▶ **THE EXERCISE**
Copy the following records word for word, changing nothing.
########################################
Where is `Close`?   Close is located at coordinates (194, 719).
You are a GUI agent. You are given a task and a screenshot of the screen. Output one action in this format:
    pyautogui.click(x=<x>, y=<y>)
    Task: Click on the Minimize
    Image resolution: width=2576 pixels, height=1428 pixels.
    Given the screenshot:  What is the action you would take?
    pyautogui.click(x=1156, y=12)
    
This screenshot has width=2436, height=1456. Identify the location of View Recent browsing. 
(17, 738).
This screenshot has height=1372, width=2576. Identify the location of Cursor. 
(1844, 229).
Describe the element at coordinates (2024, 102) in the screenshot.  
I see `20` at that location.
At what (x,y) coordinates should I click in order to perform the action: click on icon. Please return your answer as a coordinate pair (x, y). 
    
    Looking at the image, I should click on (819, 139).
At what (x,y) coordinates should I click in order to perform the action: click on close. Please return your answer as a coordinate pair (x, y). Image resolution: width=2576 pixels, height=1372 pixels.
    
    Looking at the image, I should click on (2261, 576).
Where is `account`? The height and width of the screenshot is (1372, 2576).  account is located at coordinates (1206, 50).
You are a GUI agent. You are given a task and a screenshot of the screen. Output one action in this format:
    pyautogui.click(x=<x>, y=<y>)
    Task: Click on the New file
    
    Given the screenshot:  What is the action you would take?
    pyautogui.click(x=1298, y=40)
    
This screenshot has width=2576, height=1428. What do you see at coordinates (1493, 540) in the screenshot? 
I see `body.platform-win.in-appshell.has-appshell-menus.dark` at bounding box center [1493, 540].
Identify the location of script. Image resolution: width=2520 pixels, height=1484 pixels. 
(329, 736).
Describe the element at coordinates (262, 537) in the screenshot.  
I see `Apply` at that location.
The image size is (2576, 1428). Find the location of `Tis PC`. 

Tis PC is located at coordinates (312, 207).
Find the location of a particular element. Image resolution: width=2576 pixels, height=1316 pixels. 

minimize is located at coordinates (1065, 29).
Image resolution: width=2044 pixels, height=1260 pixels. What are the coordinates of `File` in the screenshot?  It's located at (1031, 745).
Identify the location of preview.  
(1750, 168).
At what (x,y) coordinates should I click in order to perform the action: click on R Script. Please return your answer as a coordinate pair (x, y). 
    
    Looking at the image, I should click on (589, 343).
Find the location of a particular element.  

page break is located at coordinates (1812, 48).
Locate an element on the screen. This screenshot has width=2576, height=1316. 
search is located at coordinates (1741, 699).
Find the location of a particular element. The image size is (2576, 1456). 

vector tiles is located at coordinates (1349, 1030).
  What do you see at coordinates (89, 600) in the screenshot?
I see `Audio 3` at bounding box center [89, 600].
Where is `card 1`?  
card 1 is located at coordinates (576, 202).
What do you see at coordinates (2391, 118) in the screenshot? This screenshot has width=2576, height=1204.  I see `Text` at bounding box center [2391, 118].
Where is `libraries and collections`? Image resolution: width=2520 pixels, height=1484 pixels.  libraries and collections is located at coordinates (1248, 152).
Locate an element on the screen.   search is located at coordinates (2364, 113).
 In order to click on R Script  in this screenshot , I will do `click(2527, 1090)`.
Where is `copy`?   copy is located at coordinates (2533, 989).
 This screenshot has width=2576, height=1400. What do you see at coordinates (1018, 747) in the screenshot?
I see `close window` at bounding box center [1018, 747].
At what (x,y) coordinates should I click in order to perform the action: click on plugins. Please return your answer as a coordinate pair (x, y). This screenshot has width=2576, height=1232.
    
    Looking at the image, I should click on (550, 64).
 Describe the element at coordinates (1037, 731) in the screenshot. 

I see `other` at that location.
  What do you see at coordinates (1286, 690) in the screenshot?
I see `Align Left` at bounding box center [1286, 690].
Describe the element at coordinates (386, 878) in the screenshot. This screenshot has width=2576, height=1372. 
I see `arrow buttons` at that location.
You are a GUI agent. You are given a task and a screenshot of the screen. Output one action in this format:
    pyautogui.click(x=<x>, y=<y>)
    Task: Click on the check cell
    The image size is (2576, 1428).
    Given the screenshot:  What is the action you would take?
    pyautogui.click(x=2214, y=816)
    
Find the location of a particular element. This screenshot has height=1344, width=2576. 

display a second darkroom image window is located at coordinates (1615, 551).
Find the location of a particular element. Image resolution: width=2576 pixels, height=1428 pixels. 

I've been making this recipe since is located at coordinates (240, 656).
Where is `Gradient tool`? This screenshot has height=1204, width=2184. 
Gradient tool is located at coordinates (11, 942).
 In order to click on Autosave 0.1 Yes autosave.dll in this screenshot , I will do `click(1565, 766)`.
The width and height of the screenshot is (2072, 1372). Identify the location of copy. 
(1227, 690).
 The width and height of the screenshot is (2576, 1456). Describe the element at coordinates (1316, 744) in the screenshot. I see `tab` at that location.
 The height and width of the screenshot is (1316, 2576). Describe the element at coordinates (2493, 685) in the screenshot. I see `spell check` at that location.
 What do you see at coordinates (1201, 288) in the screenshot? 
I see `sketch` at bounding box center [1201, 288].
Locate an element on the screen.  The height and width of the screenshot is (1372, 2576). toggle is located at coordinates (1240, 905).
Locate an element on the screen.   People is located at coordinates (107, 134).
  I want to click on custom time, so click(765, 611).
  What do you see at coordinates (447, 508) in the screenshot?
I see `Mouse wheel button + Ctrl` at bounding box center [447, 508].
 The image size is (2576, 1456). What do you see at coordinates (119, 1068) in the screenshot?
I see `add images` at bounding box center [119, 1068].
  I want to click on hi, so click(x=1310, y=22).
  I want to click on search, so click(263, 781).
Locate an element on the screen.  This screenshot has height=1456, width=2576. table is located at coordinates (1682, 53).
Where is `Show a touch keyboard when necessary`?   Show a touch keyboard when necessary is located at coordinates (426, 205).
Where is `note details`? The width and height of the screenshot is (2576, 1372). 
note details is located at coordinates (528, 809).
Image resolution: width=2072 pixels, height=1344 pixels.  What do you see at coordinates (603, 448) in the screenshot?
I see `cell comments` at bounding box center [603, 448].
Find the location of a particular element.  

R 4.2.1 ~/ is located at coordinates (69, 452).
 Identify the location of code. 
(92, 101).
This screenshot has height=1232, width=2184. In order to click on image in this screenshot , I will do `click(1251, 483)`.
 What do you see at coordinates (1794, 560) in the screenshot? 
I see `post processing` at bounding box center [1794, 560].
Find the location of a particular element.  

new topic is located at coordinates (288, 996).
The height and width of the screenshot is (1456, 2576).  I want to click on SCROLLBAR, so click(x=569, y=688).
########################################
▶ **RIGHT ANSWER**
Where is `Close`?   Close is located at coordinates (194, 719).
You are a GUI agent. You are given a task and a screenshot of the screen. Output one action in this format:
    pyautogui.click(x=<x>, y=<y>)
    Task: Click on the Minimize
    Image resolution: width=2576 pixels, height=1428 pixels.
    Given the screenshot:  What is the action you would take?
    pyautogui.click(x=1156, y=12)
    
This screenshot has width=2436, height=1456. Identify the location of View Recent browsing. 
(17, 738).
This screenshot has height=1372, width=2576. Identify the location of Cursor. 
(1844, 229).
Describe the element at coordinates (2024, 102) in the screenshot.  
I see `20` at that location.
At what (x,y) coordinates should I click in order to perform the action: click on icon. Please return your answer as a coordinate pair (x, y). 
    
    Looking at the image, I should click on (819, 139).
At what (x,y) coordinates should I click in order to perform the action: click on close. Please return your answer as a coordinate pair (x, y). Image resolution: width=2576 pixels, height=1372 pixels.
    
    Looking at the image, I should click on (2261, 576).
Where is `account`? The height and width of the screenshot is (1372, 2576).  account is located at coordinates (1206, 50).
You are a GUI agent. You are given a task and a screenshot of the screen. Output one action in this format:
    pyautogui.click(x=<x>, y=<y>)
    Task: Click on the New file
    
    Given the screenshot:  What is the action you would take?
    pyautogui.click(x=1298, y=40)
    
This screenshot has width=2576, height=1428. What do you see at coordinates (1493, 540) in the screenshot? 
I see `body.platform-win.in-appshell.has-appshell-menus.dark` at bounding box center [1493, 540].
Identify the location of script. Image resolution: width=2520 pixels, height=1484 pixels. 
(329, 736).
Describe the element at coordinates (262, 537) in the screenshot.  
I see `Apply` at that location.
The image size is (2576, 1428). Find the location of `Tis PC`. 

Tis PC is located at coordinates (312, 207).
Find the location of a particular element. Image resolution: width=2576 pixels, height=1316 pixels. 

minimize is located at coordinates (1065, 29).
Image resolution: width=2044 pixels, height=1260 pixels. What are the coordinates of `File` in the screenshot?  It's located at (1031, 745).
Identify the location of preview.  
(1750, 168).
At what (x,y) coordinates should I click in order to perform the action: click on R Script. Please return your answer as a coordinate pair (x, y). 
    
    Looking at the image, I should click on (589, 343).
Find the location of a particular element.  

page break is located at coordinates (1812, 48).
Locate an element on the screen. This screenshot has width=2576, height=1316. 
search is located at coordinates (1741, 699).
Find the location of a particular element. The image size is (2576, 1456). 

vector tiles is located at coordinates (1349, 1030).
  What do you see at coordinates (89, 600) in the screenshot?
I see `Audio 3` at bounding box center [89, 600].
Where is `card 1`?  
card 1 is located at coordinates (576, 202).
What do you see at coordinates (2391, 118) in the screenshot? This screenshot has width=2576, height=1204.  I see `Text` at bounding box center [2391, 118].
Where is `libraries and collections`? Image resolution: width=2520 pixels, height=1484 pixels.  libraries and collections is located at coordinates (1248, 152).
Locate an element on the screen.   search is located at coordinates (2364, 113).
 In order to click on R Script  in this screenshot , I will do `click(2527, 1090)`.
Where is `copy`?   copy is located at coordinates (2533, 989).
 This screenshot has width=2576, height=1400. What do you see at coordinates (1018, 747) in the screenshot?
I see `close window` at bounding box center [1018, 747].
At what (x,y) coordinates should I click in order to perform the action: click on plugins. Please return your answer as a coordinate pair (x, y). This screenshot has width=2576, height=1232.
    
    Looking at the image, I should click on (550, 64).
 Describe the element at coordinates (1037, 731) in the screenshot. 

I see `other` at that location.
  What do you see at coordinates (1286, 690) in the screenshot?
I see `Align Left` at bounding box center [1286, 690].
Describe the element at coordinates (386, 878) in the screenshot. This screenshot has width=2576, height=1372. 
I see `arrow buttons` at that location.
You are a GUI agent. You are given a task and a screenshot of the screen. Output one action in this format:
    pyautogui.click(x=<x>, y=<y>)
    Task: Click on the check cell
    The image size is (2576, 1428).
    Given the screenshot:  What is the action you would take?
    pyautogui.click(x=2214, y=816)
    
Find the location of a particular element. This screenshot has height=1344, width=2576. 

display a second darkroom image window is located at coordinates (1615, 551).
Find the location of a particular element. Image resolution: width=2576 pixels, height=1428 pixels. 

I've been making this recipe since is located at coordinates (240, 656).
Where is `Gradient tool`? This screenshot has height=1204, width=2184. 
Gradient tool is located at coordinates (11, 942).
 In order to click on Autosave 0.1 Yes autosave.dll in this screenshot , I will do `click(1565, 766)`.
The width and height of the screenshot is (2072, 1372). Identify the location of copy. 
(1227, 690).
 The width and height of the screenshot is (2576, 1456). Describe the element at coordinates (1316, 744) in the screenshot. I see `tab` at that location.
 The height and width of the screenshot is (1316, 2576). Describe the element at coordinates (2493, 685) in the screenshot. I see `spell check` at that location.
 What do you see at coordinates (1201, 288) in the screenshot? 
I see `sketch` at bounding box center [1201, 288].
Locate an element on the screen.  The height and width of the screenshot is (1372, 2576). toggle is located at coordinates (1240, 905).
Locate an element on the screen.   People is located at coordinates (107, 134).
  I want to click on custom time, so click(765, 611).
  What do you see at coordinates (447, 508) in the screenshot?
I see `Mouse wheel button + Ctrl` at bounding box center [447, 508].
 The image size is (2576, 1456). What do you see at coordinates (119, 1068) in the screenshot?
I see `add images` at bounding box center [119, 1068].
  I want to click on hi, so click(x=1310, y=22).
  I want to click on search, so click(263, 781).
Locate an element on the screen.  This screenshot has height=1456, width=2576. table is located at coordinates (1682, 53).
Where is `Show a touch keyboard when necessary`?   Show a touch keyboard when necessary is located at coordinates (426, 205).
Where is `note details`? The width and height of the screenshot is (2576, 1372). 
note details is located at coordinates (528, 809).
Image resolution: width=2072 pixels, height=1344 pixels.  What do you see at coordinates (603, 448) in the screenshot?
I see `cell comments` at bounding box center [603, 448].
Find the location of a particular element.  

R 4.2.1 ~/ is located at coordinates (69, 452).
 Identify the location of code. 
(92, 101).
This screenshot has height=1232, width=2184. In order to click on image in this screenshot , I will do `click(1251, 483)`.
 What do you see at coordinates (1794, 560) in the screenshot? 
I see `post processing` at bounding box center [1794, 560].
Find the location of a particular element.  

new topic is located at coordinates (288, 996).
The height and width of the screenshot is (1456, 2576).  I want to click on SCROLLBAR, so click(x=569, y=688).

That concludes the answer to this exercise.